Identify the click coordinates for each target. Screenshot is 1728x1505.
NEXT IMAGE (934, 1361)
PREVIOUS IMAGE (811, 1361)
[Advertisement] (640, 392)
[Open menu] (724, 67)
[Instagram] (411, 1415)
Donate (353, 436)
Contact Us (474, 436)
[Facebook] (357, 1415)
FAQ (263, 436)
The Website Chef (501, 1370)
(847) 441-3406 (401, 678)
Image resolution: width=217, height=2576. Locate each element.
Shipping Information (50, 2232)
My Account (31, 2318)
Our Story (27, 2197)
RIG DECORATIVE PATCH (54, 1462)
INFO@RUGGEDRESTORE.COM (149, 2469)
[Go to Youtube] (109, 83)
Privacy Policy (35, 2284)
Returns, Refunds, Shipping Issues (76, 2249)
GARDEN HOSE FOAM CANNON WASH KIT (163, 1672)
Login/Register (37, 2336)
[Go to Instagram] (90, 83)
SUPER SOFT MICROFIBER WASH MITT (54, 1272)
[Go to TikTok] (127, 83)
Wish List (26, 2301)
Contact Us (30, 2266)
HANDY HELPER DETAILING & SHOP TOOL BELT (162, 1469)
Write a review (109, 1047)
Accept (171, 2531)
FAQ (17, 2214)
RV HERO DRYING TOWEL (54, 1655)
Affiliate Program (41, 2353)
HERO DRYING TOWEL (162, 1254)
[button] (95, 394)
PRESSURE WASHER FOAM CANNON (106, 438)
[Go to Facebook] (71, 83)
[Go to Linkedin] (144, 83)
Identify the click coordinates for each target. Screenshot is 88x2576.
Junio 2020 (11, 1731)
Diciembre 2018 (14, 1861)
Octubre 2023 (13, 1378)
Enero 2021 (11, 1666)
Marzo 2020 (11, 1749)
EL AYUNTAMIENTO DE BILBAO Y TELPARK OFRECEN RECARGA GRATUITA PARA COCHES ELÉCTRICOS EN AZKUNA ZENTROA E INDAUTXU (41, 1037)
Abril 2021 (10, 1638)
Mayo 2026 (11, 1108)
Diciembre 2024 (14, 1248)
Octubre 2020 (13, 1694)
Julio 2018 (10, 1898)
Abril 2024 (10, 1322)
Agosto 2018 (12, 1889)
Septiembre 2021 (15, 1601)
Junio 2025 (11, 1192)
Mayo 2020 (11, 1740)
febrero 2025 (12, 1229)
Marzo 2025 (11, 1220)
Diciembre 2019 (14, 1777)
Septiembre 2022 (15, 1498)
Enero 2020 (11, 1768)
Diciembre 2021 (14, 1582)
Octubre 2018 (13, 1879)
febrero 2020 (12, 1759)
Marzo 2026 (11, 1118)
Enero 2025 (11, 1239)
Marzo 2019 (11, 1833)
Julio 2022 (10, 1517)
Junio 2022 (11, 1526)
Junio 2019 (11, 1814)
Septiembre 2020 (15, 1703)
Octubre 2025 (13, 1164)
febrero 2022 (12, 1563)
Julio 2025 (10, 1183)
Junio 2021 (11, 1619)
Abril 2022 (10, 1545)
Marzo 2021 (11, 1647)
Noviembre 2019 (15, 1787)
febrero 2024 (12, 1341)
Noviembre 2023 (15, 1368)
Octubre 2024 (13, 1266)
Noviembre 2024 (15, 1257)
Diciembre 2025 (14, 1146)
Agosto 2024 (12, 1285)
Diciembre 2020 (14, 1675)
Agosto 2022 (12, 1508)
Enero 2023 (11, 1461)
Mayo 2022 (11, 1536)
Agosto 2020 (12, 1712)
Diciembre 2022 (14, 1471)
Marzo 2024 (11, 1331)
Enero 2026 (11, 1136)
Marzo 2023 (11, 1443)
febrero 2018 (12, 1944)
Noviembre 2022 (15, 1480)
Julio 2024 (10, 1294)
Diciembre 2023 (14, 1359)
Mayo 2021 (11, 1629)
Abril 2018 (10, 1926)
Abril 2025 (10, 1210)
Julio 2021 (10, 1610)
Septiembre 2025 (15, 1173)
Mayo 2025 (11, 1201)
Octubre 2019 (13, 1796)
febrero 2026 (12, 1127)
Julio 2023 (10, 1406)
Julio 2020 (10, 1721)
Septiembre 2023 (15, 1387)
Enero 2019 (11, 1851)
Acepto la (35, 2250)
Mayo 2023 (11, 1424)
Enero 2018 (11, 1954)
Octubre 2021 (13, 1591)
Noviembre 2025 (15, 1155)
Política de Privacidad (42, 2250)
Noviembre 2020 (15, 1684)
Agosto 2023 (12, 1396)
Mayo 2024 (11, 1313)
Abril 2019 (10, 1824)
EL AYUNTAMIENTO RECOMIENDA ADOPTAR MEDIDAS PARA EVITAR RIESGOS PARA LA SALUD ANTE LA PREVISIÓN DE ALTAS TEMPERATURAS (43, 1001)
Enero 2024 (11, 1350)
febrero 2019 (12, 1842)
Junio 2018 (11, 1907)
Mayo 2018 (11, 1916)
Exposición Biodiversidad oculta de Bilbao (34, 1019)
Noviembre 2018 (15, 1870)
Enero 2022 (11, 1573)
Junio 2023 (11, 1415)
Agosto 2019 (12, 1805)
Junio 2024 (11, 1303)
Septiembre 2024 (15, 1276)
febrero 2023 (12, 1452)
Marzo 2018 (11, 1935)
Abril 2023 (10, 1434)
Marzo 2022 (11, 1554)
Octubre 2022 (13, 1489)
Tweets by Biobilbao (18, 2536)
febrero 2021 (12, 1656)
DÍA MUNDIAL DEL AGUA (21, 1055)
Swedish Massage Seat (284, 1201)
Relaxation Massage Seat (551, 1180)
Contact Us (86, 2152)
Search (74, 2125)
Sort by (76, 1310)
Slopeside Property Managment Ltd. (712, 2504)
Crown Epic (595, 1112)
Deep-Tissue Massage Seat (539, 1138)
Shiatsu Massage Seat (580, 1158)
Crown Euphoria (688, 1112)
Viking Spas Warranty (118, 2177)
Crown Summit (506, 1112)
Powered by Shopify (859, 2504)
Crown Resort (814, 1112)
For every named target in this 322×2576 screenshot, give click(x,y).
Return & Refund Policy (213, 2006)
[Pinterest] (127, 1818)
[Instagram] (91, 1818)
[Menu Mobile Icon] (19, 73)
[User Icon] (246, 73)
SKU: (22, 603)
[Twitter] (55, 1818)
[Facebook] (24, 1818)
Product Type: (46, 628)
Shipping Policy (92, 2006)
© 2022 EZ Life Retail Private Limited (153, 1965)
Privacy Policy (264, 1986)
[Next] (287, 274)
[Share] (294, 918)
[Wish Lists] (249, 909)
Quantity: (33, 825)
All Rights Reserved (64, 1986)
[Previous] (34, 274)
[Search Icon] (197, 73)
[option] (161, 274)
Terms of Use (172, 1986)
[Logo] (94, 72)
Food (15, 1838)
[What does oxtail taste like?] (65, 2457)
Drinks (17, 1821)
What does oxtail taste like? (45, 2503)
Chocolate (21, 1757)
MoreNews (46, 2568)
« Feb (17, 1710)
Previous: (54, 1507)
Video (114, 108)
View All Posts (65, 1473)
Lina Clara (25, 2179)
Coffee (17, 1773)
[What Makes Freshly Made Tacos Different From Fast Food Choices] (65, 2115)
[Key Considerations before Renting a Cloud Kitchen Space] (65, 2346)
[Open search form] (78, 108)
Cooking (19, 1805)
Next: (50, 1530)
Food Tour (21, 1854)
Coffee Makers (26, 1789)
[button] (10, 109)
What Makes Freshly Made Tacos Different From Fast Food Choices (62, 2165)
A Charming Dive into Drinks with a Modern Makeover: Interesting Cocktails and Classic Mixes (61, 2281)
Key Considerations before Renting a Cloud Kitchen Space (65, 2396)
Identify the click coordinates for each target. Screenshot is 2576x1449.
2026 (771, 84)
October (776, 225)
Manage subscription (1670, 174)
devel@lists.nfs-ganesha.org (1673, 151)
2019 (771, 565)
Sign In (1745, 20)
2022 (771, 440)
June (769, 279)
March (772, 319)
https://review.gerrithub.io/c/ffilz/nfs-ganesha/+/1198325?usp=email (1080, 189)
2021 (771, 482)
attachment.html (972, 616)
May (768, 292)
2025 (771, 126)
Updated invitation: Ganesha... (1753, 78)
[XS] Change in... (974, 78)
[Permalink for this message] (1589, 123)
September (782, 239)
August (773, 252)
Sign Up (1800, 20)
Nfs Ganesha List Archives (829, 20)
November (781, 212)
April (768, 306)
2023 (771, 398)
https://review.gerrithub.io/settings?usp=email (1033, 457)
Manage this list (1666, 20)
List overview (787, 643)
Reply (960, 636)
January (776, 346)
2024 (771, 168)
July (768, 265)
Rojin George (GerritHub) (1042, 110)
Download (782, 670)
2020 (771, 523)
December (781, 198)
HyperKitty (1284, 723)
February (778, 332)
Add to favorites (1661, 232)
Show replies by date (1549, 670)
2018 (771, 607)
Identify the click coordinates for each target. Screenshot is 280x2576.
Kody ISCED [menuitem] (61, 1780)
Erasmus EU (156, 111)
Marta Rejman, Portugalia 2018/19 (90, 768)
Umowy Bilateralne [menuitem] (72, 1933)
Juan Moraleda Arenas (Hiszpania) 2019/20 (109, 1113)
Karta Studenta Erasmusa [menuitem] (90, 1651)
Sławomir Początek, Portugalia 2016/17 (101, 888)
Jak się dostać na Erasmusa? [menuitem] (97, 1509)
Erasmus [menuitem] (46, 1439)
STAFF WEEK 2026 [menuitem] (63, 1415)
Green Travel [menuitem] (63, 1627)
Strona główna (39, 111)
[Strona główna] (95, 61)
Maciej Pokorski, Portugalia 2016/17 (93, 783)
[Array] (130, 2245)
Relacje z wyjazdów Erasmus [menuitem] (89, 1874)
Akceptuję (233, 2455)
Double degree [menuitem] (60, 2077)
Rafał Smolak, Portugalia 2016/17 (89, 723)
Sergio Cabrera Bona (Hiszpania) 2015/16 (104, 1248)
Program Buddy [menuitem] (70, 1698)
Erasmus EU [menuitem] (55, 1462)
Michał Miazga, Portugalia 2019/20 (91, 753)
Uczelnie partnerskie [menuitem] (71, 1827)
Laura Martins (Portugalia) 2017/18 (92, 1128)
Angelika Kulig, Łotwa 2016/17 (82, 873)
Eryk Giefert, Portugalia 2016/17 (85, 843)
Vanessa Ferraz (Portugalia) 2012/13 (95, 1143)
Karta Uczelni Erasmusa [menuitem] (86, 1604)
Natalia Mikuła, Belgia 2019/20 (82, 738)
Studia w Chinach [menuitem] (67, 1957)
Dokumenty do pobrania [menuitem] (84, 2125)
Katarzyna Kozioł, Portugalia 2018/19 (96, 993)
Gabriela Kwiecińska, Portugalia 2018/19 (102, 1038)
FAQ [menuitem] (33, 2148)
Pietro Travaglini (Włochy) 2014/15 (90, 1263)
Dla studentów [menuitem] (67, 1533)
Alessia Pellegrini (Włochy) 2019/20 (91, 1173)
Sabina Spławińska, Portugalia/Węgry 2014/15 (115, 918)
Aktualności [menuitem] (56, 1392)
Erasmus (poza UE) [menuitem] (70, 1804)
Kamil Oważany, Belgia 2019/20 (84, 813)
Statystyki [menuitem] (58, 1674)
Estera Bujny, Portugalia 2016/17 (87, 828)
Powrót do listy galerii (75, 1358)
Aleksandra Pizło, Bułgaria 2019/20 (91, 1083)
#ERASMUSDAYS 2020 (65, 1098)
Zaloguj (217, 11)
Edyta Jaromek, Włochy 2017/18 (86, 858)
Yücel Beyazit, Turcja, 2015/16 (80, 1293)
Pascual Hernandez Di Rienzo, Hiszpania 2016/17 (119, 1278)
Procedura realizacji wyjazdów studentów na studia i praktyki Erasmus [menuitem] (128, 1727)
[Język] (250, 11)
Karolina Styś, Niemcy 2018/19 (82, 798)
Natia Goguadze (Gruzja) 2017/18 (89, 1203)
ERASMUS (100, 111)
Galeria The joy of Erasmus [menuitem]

________________

§ WORK ORDER
Repeat exactly the lines of the listing above, from the one with "Noviembre 2020 (15, 1684)" down to the one with "Junio 2018 (11, 1907)"; both of those lines belong in the range.

§ TASK RESPONSE
Noviembre 2020 (15, 1684)
Agosto 2023 (12, 1396)
Mayo 2024 (11, 1313)
Abril 2019 (10, 1824)
EL AYUNTAMIENTO RECOMIENDA ADOPTAR MEDIDAS PARA EVITAR RIESGOS PARA LA SALUD ANTE LA PREVISIÓN DE ALTAS TEMPERATURAS (43, 1001)
Enero 2024 (11, 1350)
febrero 2019 (12, 1842)
Junio 2018 (11, 1907)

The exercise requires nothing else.